Return all the records, each one exactly as given.
========================================
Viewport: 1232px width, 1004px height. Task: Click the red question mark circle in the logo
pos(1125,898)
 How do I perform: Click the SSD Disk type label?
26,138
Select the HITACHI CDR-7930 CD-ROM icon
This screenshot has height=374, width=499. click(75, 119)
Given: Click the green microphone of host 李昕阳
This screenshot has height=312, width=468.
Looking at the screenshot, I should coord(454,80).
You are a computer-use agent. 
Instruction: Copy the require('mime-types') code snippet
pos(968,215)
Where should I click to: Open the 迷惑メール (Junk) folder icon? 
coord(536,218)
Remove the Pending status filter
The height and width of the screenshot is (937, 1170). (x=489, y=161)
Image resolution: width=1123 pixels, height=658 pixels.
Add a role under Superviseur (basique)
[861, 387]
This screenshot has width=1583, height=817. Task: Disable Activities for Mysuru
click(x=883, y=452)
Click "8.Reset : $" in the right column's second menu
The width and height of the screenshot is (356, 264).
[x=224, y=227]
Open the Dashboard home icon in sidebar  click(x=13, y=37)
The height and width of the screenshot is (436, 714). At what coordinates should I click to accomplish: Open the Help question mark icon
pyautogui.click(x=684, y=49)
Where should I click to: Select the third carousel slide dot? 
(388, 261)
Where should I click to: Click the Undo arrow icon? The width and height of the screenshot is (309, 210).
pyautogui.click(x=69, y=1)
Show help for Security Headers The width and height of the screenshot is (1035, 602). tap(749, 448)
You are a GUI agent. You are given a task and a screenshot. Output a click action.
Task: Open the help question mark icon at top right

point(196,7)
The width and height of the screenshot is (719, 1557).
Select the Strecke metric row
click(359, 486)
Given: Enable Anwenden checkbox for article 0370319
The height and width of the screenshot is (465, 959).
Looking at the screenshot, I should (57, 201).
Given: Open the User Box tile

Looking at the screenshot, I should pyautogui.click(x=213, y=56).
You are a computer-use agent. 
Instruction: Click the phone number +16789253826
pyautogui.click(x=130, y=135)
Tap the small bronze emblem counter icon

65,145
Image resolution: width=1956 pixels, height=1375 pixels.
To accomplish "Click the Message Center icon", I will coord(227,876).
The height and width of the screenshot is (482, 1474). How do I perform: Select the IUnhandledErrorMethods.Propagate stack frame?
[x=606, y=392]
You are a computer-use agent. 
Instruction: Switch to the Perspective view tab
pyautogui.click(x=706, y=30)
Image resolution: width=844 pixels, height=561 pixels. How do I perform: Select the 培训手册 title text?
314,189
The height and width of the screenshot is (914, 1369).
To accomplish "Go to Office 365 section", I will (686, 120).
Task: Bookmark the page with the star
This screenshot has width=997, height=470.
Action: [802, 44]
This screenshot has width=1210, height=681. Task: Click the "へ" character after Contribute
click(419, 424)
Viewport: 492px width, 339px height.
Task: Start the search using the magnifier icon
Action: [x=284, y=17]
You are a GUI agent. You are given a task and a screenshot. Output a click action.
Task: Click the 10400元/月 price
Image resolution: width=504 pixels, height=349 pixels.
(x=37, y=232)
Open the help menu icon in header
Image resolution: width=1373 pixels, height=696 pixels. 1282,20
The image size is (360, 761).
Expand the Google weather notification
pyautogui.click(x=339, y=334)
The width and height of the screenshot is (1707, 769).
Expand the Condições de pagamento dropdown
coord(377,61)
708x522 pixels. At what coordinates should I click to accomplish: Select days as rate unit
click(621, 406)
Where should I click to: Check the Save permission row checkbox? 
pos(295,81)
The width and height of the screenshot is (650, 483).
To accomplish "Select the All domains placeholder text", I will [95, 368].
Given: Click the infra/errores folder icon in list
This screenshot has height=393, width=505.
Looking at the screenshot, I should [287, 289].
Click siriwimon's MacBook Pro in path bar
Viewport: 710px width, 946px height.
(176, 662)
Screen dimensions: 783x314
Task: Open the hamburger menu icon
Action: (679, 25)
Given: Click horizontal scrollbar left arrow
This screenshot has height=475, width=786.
========================================
RESULT OF THIS TASK —
Viewport: 1232px width, 1004px height. Task: Click the red question mark circle in the logo
pos(1125,898)
 How do I perform: Click the SSD Disk type label?
26,138
Select the HITACHI CDR-7930 CD-ROM icon
This screenshot has height=374, width=499. click(75, 119)
Given: Click the green microphone of host 李昕阳
This screenshot has height=312, width=468.
Looking at the screenshot, I should coord(454,80).
You are a computer-use agent. 
Instruction: Copy the require('mime-types') code snippet
pos(968,215)
Where should I click to: Open the 迷惑メール (Junk) folder icon? 
coord(536,218)
Remove the Pending status filter
The height and width of the screenshot is (937, 1170). (x=489, y=161)
Image resolution: width=1123 pixels, height=658 pixels.
Add a role under Superviseur (basique)
[861, 387]
This screenshot has width=1583, height=817. Task: Disable Activities for Mysuru
click(x=883, y=452)
Click "8.Reset : $" in the right column's second menu
The width and height of the screenshot is (356, 264).
[x=224, y=227]
Open the Dashboard home icon in sidebar  click(x=13, y=37)
The height and width of the screenshot is (436, 714). At what coordinates should I click to accomplish: Open the Help question mark icon
pyautogui.click(x=684, y=49)
Where should I click to: Select the third carousel slide dot? 
(388, 261)
Where should I click to: Click the Undo arrow icon? The width and height of the screenshot is (309, 210).
pyautogui.click(x=69, y=1)
Show help for Security Headers The width and height of the screenshot is (1035, 602). tap(749, 448)
You are a GUI agent. You are given a task and a screenshot. Output a click action.
Task: Open the help question mark icon at top right

point(196,7)
The width and height of the screenshot is (719, 1557).
Select the Strecke metric row
click(359, 486)
Given: Enable Anwenden checkbox for article 0370319
The height and width of the screenshot is (465, 959).
Looking at the screenshot, I should (57, 201).
Given: Open the User Box tile

Looking at the screenshot, I should pyautogui.click(x=213, y=56).
You are a computer-use agent. 
Instruction: Click the phone number +16789253826
pyautogui.click(x=130, y=135)
Tap the small bronze emblem counter icon

65,145
Image resolution: width=1956 pixels, height=1375 pixels.
To accomplish "Click the Message Center icon", I will coord(227,876).
The height and width of the screenshot is (482, 1474). How do I perform: Select the IUnhandledErrorMethods.Propagate stack frame?
[x=606, y=392]
You are a computer-use agent. 
Instruction: Switch to the Perspective view tab
pyautogui.click(x=706, y=30)
Image resolution: width=844 pixels, height=561 pixels. How do I perform: Select the 培训手册 title text?
314,189
The height and width of the screenshot is (914, 1369).
To accomplish "Go to Office 365 section", I will (686, 120).
Task: Bookmark the page with the star
This screenshot has width=997, height=470.
Action: [802, 44]
This screenshot has width=1210, height=681. Task: Click the "へ" character after Contribute
click(419, 424)
Viewport: 492px width, 339px height.
Task: Start the search using the magnifier icon
Action: [x=284, y=17]
You are a GUI agent. You are given a task and a screenshot. Output a click action.
Task: Click the 10400元/月 price
Image resolution: width=504 pixels, height=349 pixels.
(x=37, y=232)
Open the help menu icon in header
Image resolution: width=1373 pixels, height=696 pixels. 1282,20
The image size is (360, 761).
Expand the Google weather notification
pyautogui.click(x=339, y=334)
The width and height of the screenshot is (1707, 769).
Expand the Condições de pagamento dropdown
coord(377,61)
708x522 pixels. At what coordinates should I click to accomplish: Select days as rate unit
click(621, 406)
Where should I click to: Check the Save permission row checkbox? 
pos(295,81)
The width and height of the screenshot is (650, 483).
To accomplish "Select the All domains placeholder text", I will [95, 368].
Given: Click the infra/errores folder icon in list
This screenshot has height=393, width=505.
Looking at the screenshot, I should [287, 289].
Click siriwimon's MacBook Pro in path bar
Viewport: 710px width, 946px height.
(176, 662)
Screen dimensions: 783x314
Task: Open the hamburger menu icon
Action: (679, 25)
Given: Click horizontal scrollbar left arrow
This screenshot has height=475, width=786.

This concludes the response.